Les négociations du Brexit ont tourné jeudi au dialogue de sourds, les deux parties se rejetant mutuellement la responsabilité des faibles progrès enregistrés, notamment sur la question explosive de la facture de sortie du Royaume-Uni de l’UE.
Européens et Britanniques ont bouclé à Bruxelles un troisième round de discussions, qui avait démarré lundi sous de mauvais auspices, l’UE appelant Londres à « commencer à négocier sérieusement ».
« Cette semaine nous avons apporté des clarifications utiles sur beaucoup de points », a déclaré jeudi devant la presse le négociateur en chef de l’UE, le Français Michel Barnier, au siège de la Commission européenne.
Il a ajouté que les deux équipes avaient eu des discussions « fructueuses » concernant le sort de la frontière entre l’Irlande et l’Irlande du Nord.
« Mais nous n’avons enregistré aucun progrès décisif sur les sujets principaux » du divorce, a ajouté M. Barnier, soulignant en particulier les difficultés des discussions autour du « règlement financier » du Brexit.
-‘Plus flexible’-
Alors que Londres s’impatiente de pouvoir aborder ses accords commerciaux post-Brexit avec l’Union, « nous sommes loin de constater des progrès suffisants pour pouvoir recommander au Conseil européen (les dirigeants des 27, ndlr) d’engager des discussions sur la future relation entre le Royaume-Uni », a souligné M. Barnier.

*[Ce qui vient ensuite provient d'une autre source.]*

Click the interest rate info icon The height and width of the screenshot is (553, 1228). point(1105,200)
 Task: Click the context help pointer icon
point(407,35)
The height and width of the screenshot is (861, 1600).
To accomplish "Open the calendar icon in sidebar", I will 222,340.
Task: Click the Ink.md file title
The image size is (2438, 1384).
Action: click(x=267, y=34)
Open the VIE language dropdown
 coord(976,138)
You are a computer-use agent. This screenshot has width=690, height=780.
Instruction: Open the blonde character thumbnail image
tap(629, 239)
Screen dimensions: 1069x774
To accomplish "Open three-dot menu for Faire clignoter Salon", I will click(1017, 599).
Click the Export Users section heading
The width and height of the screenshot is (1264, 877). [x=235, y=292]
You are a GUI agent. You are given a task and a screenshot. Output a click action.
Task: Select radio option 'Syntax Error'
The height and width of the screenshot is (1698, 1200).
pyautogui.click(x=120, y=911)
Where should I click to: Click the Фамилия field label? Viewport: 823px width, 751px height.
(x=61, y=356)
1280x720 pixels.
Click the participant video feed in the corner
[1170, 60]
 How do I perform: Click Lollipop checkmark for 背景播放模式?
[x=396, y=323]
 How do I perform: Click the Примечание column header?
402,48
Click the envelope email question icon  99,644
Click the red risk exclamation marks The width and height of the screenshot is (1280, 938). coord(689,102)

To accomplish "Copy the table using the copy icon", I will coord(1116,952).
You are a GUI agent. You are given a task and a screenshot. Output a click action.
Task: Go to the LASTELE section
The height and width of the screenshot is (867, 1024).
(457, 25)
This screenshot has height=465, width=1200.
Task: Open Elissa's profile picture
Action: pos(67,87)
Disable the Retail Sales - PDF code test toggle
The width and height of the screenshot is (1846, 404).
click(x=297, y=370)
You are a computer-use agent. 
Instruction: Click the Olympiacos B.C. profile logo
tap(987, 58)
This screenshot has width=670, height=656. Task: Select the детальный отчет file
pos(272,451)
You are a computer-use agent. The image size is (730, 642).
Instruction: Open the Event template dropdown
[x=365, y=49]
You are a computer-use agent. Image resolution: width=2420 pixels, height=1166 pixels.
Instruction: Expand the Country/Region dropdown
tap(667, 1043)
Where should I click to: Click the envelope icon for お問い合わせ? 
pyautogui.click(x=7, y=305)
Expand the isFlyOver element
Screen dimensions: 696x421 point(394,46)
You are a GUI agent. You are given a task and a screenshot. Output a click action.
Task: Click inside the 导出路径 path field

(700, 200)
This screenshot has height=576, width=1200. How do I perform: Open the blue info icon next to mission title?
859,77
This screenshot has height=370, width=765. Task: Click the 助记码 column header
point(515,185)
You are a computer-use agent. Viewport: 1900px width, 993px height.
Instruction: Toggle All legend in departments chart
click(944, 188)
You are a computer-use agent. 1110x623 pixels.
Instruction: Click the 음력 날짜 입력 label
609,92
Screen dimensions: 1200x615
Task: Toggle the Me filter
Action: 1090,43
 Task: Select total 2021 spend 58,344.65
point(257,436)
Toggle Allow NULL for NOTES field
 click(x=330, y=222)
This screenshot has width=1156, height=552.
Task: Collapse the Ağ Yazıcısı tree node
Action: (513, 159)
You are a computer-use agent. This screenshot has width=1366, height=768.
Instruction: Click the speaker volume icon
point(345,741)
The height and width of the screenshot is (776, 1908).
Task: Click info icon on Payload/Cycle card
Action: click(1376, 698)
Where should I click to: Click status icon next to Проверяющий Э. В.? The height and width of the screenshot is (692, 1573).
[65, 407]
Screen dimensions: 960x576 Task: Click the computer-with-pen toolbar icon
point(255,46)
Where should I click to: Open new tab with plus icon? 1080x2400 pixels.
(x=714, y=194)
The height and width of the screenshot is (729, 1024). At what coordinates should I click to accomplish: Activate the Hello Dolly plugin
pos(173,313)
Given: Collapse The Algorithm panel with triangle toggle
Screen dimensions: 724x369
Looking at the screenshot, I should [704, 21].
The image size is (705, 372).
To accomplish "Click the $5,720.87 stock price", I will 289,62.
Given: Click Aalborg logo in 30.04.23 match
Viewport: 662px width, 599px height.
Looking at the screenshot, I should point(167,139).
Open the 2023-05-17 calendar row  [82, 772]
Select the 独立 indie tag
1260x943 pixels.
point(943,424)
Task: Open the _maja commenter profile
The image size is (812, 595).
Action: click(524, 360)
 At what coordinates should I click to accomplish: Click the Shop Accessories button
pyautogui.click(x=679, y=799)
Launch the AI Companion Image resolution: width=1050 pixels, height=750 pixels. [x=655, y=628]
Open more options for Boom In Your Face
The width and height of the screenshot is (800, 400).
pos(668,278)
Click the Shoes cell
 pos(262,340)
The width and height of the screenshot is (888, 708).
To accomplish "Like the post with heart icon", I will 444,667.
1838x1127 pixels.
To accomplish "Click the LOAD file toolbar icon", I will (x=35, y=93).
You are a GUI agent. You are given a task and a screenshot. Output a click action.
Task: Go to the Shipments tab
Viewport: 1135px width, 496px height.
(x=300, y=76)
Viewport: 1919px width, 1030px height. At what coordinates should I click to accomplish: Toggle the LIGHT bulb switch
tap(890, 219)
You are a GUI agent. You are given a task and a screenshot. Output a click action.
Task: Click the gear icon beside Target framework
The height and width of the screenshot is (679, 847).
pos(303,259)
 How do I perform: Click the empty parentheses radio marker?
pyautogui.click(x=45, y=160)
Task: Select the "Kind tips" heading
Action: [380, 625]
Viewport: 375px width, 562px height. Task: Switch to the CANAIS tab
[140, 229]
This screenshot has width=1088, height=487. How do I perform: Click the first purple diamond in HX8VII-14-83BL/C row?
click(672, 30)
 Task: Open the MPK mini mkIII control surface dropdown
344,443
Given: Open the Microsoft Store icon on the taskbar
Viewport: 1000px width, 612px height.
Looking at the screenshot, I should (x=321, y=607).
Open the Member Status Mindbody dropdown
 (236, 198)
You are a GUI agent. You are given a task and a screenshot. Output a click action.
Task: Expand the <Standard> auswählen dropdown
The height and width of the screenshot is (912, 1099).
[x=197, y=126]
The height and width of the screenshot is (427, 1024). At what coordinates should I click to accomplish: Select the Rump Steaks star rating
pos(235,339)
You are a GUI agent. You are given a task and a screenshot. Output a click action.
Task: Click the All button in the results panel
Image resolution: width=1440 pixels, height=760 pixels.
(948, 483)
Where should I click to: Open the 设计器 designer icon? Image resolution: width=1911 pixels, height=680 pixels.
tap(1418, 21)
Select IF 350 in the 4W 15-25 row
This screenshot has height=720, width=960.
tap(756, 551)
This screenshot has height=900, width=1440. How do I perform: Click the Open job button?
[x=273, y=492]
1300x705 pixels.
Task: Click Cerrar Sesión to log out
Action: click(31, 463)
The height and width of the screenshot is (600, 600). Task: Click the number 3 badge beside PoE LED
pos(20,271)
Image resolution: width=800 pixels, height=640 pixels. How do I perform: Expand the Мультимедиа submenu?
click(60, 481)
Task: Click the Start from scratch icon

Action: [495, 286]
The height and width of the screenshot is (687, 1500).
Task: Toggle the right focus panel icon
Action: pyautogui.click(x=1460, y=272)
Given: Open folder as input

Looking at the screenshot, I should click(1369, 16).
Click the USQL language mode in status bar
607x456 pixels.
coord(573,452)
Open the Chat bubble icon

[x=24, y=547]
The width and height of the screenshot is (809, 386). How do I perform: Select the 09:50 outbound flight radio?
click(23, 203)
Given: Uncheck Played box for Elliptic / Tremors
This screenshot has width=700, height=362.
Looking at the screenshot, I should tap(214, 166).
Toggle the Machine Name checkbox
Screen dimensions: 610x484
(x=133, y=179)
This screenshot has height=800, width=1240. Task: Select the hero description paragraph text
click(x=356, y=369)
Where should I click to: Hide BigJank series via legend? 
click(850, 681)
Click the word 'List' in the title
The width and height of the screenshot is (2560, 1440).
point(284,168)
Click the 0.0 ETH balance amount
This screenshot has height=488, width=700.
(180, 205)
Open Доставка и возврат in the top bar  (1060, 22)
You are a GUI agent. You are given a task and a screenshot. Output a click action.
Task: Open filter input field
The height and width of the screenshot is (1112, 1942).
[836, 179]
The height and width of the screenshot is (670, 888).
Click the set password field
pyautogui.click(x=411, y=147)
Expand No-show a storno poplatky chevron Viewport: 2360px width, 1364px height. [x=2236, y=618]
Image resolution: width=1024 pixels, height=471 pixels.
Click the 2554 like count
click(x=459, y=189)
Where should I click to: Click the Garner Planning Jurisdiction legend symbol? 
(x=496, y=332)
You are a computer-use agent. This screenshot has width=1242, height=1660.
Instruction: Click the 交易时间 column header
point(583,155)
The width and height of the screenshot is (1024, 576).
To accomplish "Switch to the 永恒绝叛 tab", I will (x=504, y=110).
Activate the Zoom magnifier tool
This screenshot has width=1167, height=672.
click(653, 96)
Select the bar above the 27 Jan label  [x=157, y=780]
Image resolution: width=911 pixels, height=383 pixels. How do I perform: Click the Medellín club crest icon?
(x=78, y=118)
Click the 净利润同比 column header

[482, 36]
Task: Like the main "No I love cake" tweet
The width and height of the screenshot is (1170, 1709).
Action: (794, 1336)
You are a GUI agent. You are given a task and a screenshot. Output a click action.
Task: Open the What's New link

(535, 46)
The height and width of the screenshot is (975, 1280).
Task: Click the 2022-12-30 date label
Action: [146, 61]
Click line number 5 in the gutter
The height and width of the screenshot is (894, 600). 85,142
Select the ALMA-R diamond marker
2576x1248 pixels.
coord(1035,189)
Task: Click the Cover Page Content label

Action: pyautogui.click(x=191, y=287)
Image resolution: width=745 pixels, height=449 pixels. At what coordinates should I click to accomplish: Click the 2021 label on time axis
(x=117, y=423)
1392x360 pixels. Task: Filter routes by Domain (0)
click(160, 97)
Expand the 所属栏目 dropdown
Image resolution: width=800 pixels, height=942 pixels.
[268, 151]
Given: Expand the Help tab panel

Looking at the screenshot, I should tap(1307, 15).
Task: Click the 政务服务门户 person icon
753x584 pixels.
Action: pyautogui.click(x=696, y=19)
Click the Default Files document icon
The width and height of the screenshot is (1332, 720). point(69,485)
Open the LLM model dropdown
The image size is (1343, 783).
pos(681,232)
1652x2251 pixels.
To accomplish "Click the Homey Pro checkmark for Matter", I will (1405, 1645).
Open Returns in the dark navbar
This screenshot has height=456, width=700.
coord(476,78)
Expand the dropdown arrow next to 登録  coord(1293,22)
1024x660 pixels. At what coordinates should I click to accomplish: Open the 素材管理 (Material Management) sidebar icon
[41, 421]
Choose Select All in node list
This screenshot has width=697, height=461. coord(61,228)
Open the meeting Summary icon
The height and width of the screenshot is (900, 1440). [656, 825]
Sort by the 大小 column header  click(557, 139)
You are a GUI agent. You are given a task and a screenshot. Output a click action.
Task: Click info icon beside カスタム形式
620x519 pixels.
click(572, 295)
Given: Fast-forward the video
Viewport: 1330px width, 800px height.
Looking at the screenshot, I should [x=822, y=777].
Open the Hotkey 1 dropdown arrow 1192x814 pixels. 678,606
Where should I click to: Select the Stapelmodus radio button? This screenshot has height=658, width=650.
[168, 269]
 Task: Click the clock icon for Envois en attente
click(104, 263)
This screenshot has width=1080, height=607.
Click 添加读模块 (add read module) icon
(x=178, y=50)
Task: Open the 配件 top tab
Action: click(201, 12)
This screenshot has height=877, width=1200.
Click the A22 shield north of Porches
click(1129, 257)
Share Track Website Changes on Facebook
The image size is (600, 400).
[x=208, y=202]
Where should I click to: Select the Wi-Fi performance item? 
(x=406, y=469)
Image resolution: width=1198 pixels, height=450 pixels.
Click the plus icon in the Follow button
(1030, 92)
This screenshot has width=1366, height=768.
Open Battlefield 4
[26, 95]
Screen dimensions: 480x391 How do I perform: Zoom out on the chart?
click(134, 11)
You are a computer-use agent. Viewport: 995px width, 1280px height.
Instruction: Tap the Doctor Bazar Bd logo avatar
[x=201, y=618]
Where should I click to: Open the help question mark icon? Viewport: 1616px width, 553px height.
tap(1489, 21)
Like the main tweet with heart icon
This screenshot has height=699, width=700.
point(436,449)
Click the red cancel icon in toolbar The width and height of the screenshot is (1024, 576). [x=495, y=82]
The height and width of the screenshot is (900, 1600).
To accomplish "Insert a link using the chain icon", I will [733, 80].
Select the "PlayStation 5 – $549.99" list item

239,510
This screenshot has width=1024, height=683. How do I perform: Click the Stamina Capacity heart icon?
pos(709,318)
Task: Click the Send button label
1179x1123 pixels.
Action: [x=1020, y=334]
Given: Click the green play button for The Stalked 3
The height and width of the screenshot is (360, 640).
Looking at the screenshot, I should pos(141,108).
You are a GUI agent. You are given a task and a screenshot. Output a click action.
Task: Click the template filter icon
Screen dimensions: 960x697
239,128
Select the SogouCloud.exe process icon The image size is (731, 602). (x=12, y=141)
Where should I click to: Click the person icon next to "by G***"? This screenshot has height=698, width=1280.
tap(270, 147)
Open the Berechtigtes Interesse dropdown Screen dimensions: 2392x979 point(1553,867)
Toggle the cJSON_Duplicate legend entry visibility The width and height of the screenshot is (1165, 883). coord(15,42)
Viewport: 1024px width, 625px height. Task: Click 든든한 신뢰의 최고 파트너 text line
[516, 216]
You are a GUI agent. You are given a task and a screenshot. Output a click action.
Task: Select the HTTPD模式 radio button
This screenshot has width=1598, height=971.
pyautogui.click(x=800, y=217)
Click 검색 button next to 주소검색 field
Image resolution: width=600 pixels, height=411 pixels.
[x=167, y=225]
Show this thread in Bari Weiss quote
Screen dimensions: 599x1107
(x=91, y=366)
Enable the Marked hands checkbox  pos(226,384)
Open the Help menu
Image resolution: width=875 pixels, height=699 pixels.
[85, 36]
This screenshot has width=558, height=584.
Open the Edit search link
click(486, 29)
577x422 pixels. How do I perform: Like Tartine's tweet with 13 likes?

A ses côtés, son homologue britannique David Davis s’est voulu moins négatif. « Nous avons vu quelques progrès concrets », a-t-il déclaré, déplorant toutefois que « l’approche britannique (soit) significativement plus flexible et pragmatique » que celle de l’UE.
Les 27 pays qui resteront dans l’UE ont fixé trois priorités absolues à négocier: la facture que devra honorer le Royaume-Uni en quittant l’Union, le sort des citoyens européens sur le sol britannique et l’avenir de la frontière entre l’Irlande et l’Irlande du Nord.
Ce n’est qu’à condition d’avoir accompli des « progrès suffisants » dans ces domaines qu’ils accepteront de discuter, dans une seconde phase de négociations, de la « relation future » avec le Royaume-Uni, notamment sur le plan commercial.
Le Royaume-Uni, auquel Bruxelles a plusieurs fois reproché son silence sur la question financière, a présenté pour la première fois cette semaine sa propre analyse juridique de la facture que le pays devra honorer en quittant l’UE, pour respecter des engagements déjà pris.
« Après cette semaine, il est clair que le Royaume-Uni ne se considère pas légalement obligé d’honorer » certains des engagements financiers à long terme qu l’UE lui demande de respecter, a regretté M. Barnier.
« Il existe encore des divergences à surmonter », a reconnu M. Davis. « Nous avons un devoir envers nos contribuables ! », a-t-il lancé.
Le solde de tout compte que devra verser le Royaume-Uni pour honorer ses engagements financiers au sein de l’UE est officieusement évalué côté européen entre 60 et 100 milliards d’euros, alors que Londres refuserait de payer plus de 40 milliards selon la presse britannique.
– Blair à la Commission –
« Il doit être ultra clair que nous n’entamerons aucune négociation sur (…) les nouvelles relations, notamment économiques et commerciales, entre le Royaume-Uni et l’Europe avant que ne soient résolues toutes les questions qui ont trait à l’article 50 et donc au divorce », a rappelé mardi le président de la Commission, Jean-Claude Juncker.
« J’ai lu avec l’attention requise tous les papiers proférés, produits par le gouvernement de Sa Majesté: aucun ne me donne vraiment satisfaction, donc il y a énormément de questions qui restent à régler », a-t-il prévenu.
Alors que se terminait ce troisième round de négociations, M. Juncker a reçu jeudi l’ancien Premier ministre travailliste Tony Blair, opposant du Brexit. Il ne faut y voir « aucun complot », avait insisté un porte-parole de l’exécutif européen.
Le Labour, parti d’opposition travailliste, a adopté il y a quelques jours une position bien plus europhile que celle du gouvernement conservateur de Theresa May, en plaidant pour rester dans le marché unique européen pendant une période de transition post-Brexit.